First-Generation Antipsychotics-Chlorpromazine, Perphenazine, Fluphenazine and Haloperidol
o Mechanism of action; indications; adverse effects. They block dopamine2 receptors, AcH, Histamine
and NE. They are used to treat Schizophrenia. They may cause EPS and Haloperidol may cause QTc
prolonging.
Second-Generation Antipsychotics- Clozapine, Quetiapine, Olanzapine, Aripiprazole, Risperidone & Ziprasidone
o Mechanism of action; indications; adverse effects. They block D2, Serotonin/5-HT and sometimes
Histamine/AcH/NE. They’re used in not only Schizophrenia but Bipolar and MDD too. They may cause
weight gain, dyslipidemia and sometimes toxicity. Black Box Warning for risk of death.
o Which class has a higher rate of EPS? FGA’s have a higher rate of EPS than SGA’s.

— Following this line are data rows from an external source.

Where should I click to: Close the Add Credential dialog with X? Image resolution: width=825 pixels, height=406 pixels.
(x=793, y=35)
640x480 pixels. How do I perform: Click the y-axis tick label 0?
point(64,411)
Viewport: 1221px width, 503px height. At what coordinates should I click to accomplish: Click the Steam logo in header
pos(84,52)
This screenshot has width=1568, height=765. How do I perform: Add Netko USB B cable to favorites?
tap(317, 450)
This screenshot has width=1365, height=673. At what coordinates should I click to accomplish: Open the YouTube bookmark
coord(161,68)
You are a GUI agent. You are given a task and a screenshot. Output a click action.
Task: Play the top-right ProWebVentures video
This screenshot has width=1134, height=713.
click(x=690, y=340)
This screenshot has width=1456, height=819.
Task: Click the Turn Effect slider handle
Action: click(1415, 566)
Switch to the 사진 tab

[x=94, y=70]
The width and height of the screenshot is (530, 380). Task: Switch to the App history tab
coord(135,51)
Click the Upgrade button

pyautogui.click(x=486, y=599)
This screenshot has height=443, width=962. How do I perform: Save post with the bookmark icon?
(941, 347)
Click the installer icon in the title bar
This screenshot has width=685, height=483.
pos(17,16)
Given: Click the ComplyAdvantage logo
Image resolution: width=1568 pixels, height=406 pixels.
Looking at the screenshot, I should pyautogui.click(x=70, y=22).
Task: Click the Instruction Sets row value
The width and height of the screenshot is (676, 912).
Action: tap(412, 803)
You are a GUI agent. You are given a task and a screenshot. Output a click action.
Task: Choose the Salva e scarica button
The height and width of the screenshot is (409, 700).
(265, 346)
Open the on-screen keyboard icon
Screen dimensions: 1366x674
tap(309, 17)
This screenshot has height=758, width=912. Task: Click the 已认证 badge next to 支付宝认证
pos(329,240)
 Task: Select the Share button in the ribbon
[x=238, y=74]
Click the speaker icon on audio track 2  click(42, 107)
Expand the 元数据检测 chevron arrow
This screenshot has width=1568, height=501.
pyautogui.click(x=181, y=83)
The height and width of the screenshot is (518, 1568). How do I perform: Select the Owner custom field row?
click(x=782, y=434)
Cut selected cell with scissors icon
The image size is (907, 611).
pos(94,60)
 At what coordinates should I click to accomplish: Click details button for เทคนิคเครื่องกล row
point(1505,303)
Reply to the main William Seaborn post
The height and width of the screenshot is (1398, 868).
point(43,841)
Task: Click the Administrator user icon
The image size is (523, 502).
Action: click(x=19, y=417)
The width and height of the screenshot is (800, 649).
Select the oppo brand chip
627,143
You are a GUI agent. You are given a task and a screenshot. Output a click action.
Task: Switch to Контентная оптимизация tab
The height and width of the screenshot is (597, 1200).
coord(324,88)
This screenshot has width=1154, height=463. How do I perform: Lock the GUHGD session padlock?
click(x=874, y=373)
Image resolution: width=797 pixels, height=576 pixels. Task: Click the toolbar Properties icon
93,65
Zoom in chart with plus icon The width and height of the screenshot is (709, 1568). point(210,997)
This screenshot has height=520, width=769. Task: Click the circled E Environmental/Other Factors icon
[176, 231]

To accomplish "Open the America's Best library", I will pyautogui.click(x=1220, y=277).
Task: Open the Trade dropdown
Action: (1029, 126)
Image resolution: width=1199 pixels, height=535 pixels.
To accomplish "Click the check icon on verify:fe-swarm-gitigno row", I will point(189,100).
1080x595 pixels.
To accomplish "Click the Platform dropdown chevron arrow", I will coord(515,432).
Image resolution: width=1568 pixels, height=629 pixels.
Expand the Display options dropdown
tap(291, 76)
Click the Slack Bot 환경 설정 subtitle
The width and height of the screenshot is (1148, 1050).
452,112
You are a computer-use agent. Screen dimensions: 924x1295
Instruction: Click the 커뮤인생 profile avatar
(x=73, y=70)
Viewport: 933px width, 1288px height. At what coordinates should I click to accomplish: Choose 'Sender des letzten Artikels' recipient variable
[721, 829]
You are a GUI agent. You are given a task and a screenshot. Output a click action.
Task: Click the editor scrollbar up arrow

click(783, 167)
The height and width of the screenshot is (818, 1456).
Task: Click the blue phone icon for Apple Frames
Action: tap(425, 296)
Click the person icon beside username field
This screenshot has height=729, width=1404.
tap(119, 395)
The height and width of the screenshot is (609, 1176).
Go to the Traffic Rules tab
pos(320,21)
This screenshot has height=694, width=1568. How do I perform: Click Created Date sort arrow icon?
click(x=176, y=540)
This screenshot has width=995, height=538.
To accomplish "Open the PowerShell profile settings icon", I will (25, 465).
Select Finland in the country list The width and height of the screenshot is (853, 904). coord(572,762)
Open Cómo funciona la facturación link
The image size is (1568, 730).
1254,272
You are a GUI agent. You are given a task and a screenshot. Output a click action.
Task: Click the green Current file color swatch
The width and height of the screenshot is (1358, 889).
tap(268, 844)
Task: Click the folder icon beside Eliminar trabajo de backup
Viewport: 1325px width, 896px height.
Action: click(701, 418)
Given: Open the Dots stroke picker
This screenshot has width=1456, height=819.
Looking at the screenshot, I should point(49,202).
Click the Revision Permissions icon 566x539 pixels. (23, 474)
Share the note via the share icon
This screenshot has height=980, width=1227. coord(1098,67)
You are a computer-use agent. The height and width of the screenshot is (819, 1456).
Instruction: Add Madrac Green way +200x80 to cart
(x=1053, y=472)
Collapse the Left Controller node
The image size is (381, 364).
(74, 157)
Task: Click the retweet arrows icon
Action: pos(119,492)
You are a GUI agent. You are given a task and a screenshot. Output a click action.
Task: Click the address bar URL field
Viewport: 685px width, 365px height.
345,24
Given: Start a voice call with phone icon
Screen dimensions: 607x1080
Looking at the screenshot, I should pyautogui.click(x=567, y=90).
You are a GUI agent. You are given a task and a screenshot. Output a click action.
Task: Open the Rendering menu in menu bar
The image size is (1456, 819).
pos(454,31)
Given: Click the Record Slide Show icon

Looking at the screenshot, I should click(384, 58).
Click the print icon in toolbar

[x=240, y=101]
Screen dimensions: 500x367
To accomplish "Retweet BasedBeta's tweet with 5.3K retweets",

o Which class has a higher rate of weight gain? Second Generation Antipsychotics (Clozapine and Olanzapin)
What are advantages of depot injections? They are long-acting injectable SGA’s, dosing intervals are every 2-4
weeks and show better adherence rates. These drugs prevent episodes and provide the highest level of
functioning.
Which medications are used as mood stabilizers? Lithium, Antiepileptic Drugs (Divalproex Sodium/Valproate and
Carbamazepine), Antipsychotics (Aripiprazole, Olanzapine and Ziprasidone.)
What factors can affect lithium levels? SODIUM, the excretion of Li is dependent on the body’s Na levels.
o When should lithium levels be obtained? Check levels 12 hours after previous dose.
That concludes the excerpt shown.